» TASK INSTRUCTIONS
Please copy out each line of the entries in which "pixels" appears.
Segment Start: RECORD SET
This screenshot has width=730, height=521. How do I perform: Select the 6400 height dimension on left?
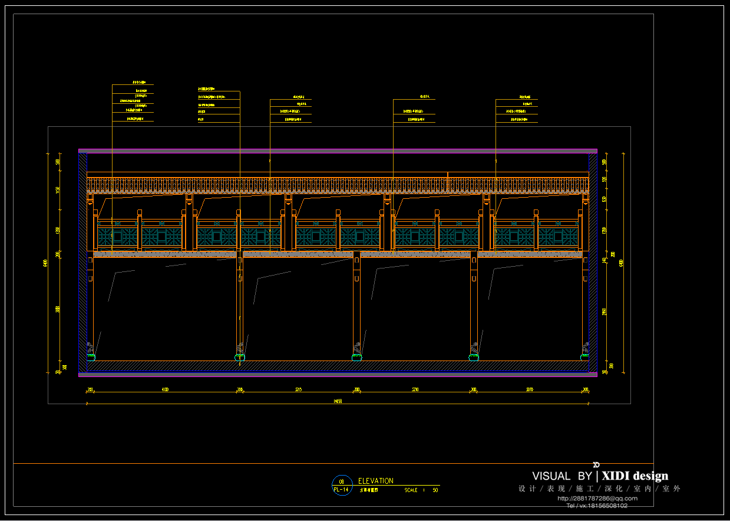click(x=46, y=263)
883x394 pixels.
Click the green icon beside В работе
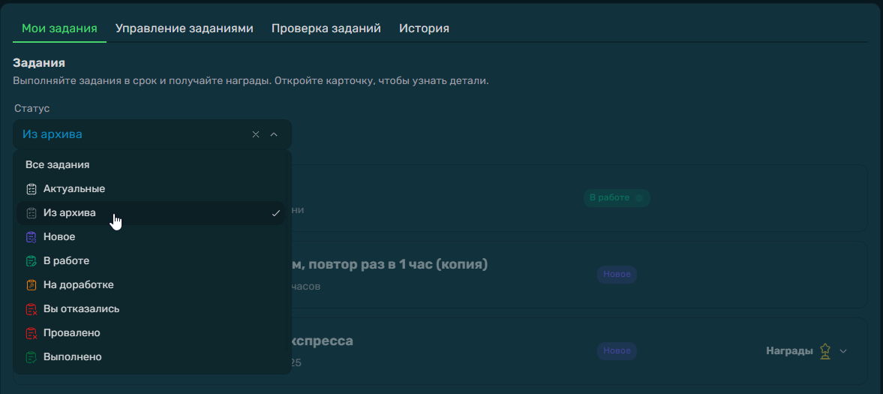31,261
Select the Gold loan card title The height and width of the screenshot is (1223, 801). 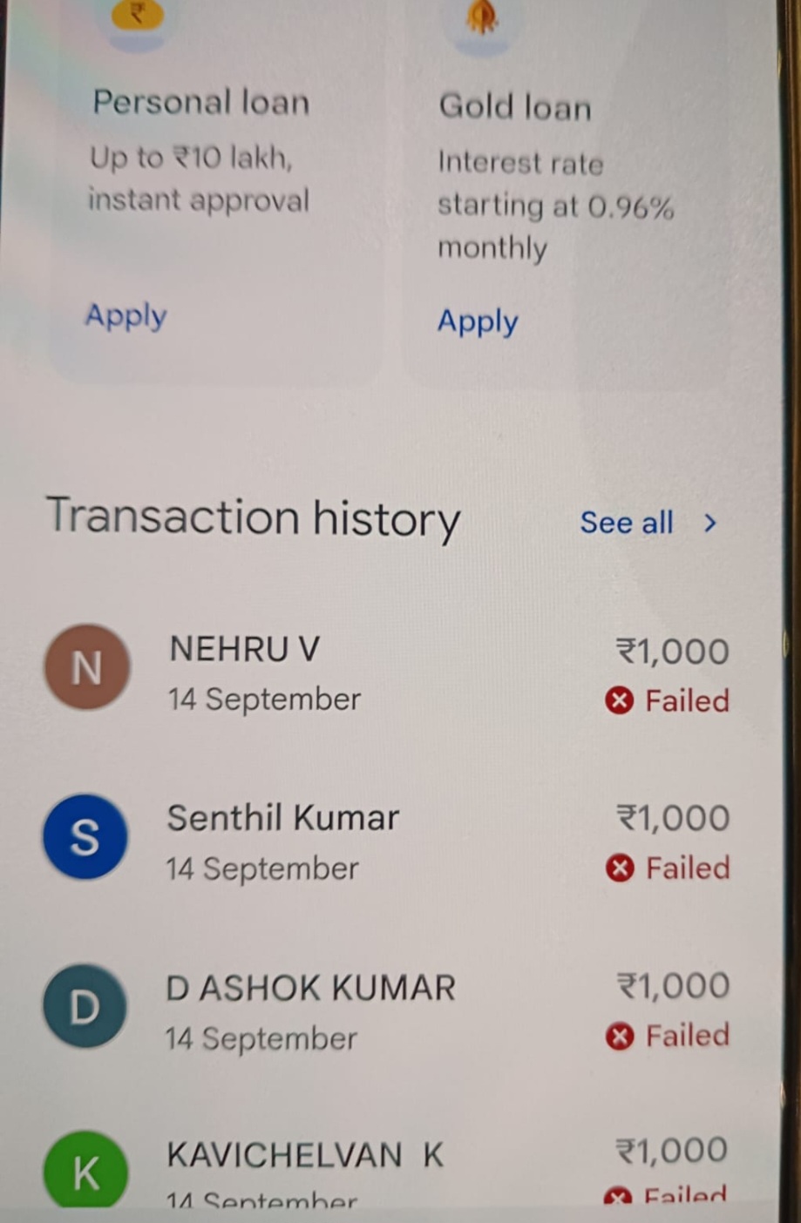(515, 106)
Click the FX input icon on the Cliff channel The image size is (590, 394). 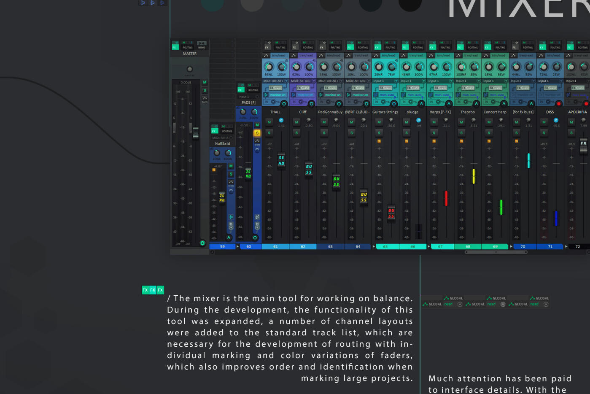[x=302, y=88]
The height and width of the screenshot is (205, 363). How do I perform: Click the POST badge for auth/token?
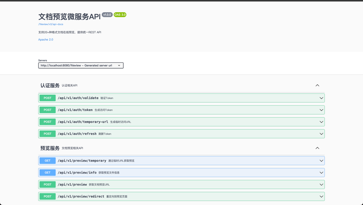(48, 110)
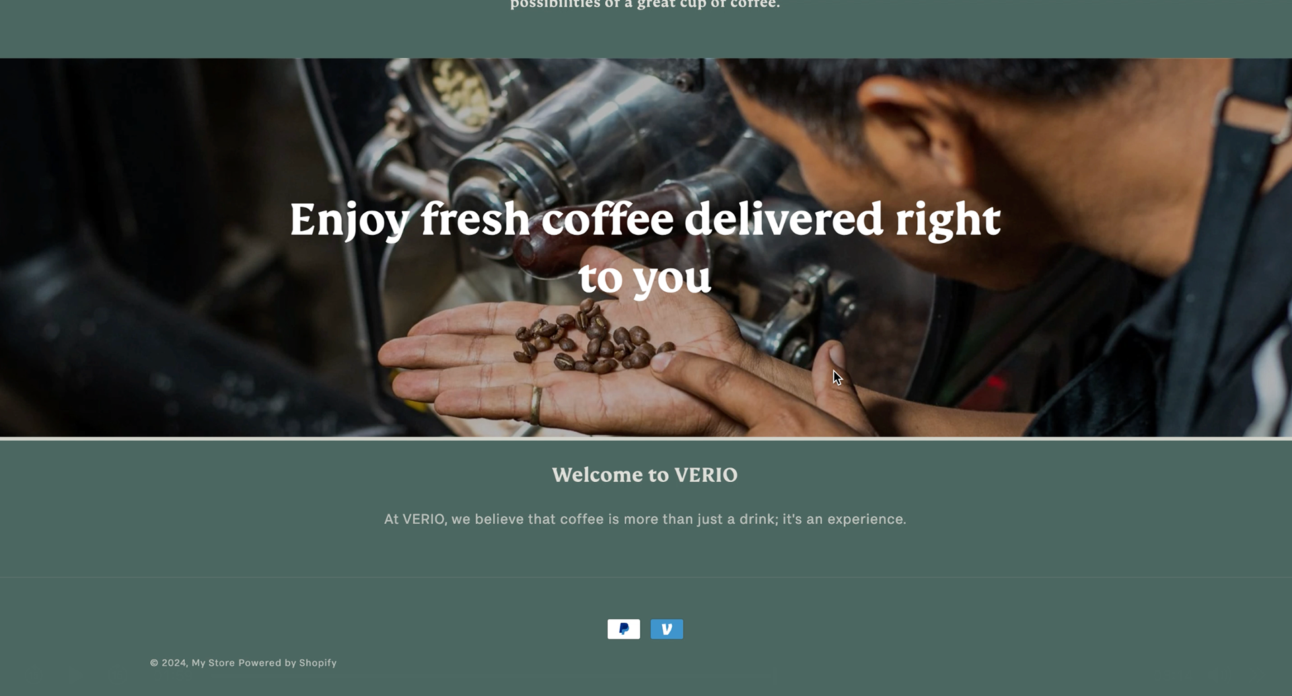Click the great cup of coffee text at top
The width and height of the screenshot is (1292, 696).
pos(645,4)
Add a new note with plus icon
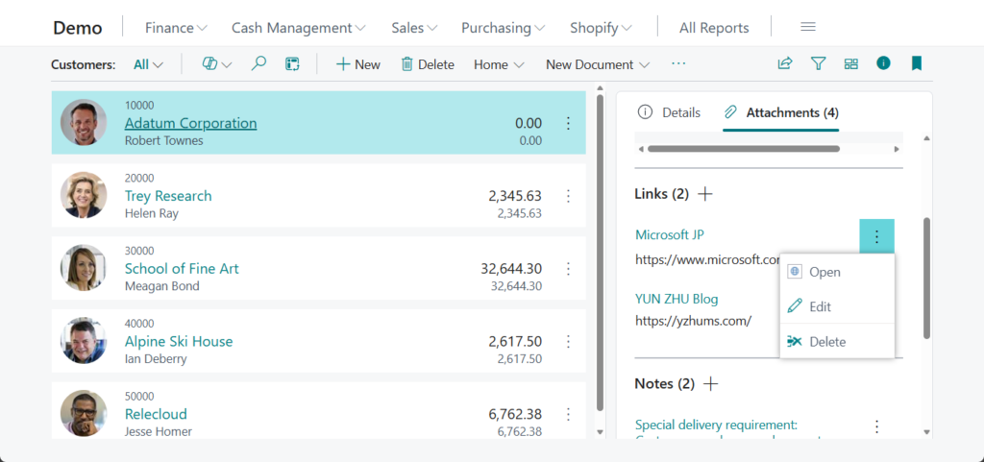This screenshot has width=984, height=462. point(711,384)
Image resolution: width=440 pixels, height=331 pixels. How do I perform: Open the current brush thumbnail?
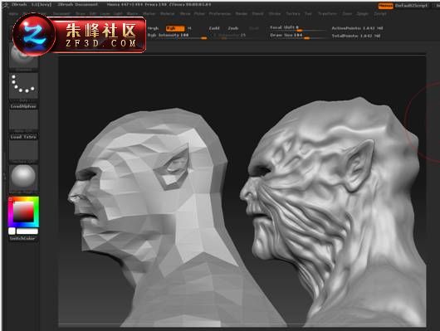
Segment End: RECORD SET
» ANSWER SPACE
883x394 pixels.
Image resolution: width=440 pixels, height=331 pixels. How do I perform: Open the current brush thumbnail?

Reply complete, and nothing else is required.